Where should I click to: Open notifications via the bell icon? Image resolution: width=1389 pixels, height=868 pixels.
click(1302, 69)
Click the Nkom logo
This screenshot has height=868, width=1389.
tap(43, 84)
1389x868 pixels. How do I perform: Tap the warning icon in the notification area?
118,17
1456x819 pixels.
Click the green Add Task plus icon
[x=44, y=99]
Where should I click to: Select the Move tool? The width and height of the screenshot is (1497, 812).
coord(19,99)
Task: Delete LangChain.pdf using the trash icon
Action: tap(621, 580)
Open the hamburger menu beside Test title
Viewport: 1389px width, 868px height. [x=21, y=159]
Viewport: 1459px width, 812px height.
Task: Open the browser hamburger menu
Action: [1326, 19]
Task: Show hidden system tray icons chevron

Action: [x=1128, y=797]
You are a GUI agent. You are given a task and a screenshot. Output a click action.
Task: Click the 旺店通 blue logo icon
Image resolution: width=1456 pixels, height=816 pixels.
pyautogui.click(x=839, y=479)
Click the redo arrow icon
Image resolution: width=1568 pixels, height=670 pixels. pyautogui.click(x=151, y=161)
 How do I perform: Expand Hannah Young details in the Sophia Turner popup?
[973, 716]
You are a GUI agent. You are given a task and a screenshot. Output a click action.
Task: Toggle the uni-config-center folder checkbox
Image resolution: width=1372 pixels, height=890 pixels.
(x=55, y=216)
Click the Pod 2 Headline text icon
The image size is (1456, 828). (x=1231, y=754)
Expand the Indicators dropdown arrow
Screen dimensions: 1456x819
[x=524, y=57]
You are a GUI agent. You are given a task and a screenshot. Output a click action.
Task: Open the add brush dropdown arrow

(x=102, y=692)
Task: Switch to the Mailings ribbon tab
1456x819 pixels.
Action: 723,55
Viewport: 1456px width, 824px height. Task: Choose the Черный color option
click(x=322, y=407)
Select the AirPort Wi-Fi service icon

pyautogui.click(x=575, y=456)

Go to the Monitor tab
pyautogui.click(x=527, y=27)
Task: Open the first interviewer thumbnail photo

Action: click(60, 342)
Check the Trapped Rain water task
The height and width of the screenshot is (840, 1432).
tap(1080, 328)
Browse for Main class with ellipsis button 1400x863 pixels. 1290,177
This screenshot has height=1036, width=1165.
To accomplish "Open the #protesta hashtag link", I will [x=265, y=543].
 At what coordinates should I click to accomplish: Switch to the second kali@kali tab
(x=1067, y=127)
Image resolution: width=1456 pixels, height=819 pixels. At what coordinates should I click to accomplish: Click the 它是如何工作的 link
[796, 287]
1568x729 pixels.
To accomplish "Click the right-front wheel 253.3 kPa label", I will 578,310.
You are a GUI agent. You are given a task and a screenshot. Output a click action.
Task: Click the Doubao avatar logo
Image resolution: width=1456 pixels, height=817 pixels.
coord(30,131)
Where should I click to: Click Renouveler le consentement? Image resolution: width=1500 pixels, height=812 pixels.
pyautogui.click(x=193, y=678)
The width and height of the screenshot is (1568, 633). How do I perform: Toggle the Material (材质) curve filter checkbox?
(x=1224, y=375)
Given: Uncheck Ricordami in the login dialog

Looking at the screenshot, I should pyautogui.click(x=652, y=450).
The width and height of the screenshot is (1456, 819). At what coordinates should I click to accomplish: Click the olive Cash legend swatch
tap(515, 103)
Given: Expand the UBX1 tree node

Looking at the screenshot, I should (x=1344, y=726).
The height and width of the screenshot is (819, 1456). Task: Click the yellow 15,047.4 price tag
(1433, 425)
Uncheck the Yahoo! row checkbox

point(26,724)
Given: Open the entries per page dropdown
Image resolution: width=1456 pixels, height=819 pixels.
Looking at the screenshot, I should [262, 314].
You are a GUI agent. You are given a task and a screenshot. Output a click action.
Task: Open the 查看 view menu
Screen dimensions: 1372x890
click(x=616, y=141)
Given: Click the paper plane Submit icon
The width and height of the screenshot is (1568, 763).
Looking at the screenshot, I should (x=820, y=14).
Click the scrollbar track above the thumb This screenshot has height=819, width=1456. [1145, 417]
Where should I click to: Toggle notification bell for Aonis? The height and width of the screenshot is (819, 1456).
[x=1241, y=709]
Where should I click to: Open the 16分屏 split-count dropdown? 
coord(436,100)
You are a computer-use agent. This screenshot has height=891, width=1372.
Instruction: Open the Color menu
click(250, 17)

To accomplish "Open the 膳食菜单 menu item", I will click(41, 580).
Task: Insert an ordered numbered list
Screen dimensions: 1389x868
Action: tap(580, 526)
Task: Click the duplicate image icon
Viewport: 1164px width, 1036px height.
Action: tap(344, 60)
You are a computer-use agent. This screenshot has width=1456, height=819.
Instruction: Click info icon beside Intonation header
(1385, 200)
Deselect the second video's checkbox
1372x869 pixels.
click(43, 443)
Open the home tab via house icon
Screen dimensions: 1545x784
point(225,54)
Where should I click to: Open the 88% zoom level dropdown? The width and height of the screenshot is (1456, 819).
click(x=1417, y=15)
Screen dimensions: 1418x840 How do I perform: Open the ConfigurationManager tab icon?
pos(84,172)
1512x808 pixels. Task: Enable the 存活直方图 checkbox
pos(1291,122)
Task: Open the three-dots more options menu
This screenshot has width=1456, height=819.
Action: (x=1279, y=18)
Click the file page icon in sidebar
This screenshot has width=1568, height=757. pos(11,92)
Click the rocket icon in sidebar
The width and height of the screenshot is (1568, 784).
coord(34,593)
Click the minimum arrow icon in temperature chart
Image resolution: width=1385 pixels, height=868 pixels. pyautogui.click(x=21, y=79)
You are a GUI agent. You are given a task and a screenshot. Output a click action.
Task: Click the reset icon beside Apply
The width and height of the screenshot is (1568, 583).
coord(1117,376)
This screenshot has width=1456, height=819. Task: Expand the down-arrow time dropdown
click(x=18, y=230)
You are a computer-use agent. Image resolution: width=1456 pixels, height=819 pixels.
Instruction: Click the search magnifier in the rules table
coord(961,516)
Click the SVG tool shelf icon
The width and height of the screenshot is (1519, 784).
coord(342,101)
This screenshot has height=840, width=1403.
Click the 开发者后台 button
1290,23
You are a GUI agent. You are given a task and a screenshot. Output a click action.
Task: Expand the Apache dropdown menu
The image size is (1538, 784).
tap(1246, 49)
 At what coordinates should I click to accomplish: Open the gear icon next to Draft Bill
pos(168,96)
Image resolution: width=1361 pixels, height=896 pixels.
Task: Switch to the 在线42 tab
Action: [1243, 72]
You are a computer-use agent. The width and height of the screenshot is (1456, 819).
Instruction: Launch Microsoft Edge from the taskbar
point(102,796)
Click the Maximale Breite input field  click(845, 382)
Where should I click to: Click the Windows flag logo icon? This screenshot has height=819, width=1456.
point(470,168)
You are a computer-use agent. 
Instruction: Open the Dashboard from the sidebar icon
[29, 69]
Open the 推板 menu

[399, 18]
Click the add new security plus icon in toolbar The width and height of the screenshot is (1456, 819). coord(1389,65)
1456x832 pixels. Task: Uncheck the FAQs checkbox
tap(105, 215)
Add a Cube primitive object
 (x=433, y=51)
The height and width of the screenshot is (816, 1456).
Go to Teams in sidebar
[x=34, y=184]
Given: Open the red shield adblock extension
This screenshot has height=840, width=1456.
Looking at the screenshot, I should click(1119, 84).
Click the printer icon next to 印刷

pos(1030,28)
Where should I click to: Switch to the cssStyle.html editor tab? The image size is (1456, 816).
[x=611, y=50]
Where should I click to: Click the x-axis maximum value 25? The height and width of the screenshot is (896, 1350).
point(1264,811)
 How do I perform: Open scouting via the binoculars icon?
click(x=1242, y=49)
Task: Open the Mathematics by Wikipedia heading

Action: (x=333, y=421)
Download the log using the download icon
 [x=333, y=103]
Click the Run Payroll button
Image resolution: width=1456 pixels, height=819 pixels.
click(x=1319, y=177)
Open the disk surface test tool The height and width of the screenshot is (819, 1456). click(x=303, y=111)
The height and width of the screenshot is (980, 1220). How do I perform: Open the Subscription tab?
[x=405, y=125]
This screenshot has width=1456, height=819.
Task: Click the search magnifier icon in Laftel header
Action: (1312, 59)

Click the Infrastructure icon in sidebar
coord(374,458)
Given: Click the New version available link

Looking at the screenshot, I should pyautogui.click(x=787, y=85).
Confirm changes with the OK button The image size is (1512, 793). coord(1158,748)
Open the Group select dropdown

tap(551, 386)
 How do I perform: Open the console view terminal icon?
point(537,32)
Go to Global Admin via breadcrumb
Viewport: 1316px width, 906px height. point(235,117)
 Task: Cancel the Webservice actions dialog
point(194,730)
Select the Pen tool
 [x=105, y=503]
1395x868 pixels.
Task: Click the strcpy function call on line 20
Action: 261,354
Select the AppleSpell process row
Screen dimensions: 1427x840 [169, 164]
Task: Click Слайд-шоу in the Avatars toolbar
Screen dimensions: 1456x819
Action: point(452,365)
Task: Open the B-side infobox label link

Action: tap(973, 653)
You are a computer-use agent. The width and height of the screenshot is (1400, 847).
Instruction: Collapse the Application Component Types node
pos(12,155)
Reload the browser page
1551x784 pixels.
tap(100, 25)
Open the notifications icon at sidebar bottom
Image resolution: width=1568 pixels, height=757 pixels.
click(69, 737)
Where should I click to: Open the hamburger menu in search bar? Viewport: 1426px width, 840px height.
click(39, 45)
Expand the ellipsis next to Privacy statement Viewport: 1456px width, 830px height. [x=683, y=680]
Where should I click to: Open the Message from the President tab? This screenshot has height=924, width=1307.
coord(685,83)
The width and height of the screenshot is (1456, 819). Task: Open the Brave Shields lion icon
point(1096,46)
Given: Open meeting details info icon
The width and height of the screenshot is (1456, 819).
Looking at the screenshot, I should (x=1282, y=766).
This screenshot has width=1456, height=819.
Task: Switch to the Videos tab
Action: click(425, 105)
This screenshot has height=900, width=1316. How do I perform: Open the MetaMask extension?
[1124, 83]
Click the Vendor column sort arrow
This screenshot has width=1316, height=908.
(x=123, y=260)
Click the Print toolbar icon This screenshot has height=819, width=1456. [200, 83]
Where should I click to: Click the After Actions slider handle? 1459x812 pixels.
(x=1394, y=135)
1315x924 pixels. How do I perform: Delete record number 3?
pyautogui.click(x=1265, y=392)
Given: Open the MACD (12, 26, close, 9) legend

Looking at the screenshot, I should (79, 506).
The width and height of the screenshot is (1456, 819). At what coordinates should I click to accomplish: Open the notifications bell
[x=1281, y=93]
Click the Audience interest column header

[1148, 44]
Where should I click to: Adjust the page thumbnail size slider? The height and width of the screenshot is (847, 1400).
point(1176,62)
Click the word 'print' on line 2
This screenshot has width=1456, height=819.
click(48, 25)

### Task to carry out
I'd like the number of lines in the listing above that contain the string "will", and only the number.

### Written reply
3